MATERIAL.
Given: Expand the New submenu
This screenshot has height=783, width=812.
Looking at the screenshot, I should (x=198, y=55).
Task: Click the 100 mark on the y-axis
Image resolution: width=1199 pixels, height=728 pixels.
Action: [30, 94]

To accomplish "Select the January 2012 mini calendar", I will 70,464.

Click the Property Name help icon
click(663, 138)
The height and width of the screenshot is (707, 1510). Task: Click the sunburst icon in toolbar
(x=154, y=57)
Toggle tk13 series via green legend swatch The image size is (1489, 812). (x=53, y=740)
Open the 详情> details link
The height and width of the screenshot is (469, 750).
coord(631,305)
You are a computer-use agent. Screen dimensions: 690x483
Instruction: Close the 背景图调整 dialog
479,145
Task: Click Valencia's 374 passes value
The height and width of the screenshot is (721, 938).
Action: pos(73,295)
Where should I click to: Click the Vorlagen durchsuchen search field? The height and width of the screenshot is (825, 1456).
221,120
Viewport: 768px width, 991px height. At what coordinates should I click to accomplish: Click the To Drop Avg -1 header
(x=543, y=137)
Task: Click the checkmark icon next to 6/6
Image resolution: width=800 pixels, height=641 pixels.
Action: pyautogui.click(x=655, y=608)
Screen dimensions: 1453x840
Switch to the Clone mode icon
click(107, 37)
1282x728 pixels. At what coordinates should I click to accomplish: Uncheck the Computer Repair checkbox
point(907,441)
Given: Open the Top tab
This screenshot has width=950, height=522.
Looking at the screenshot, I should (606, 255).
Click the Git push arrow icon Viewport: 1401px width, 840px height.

REQUIRED WORK. Display each line of the data above that contains the string "resolution".

COMPLETE RESPONSE.
Image resolution: width=1199 pixels, height=728 pixels.
Image resolution: width=800 pixels, height=641 pixels.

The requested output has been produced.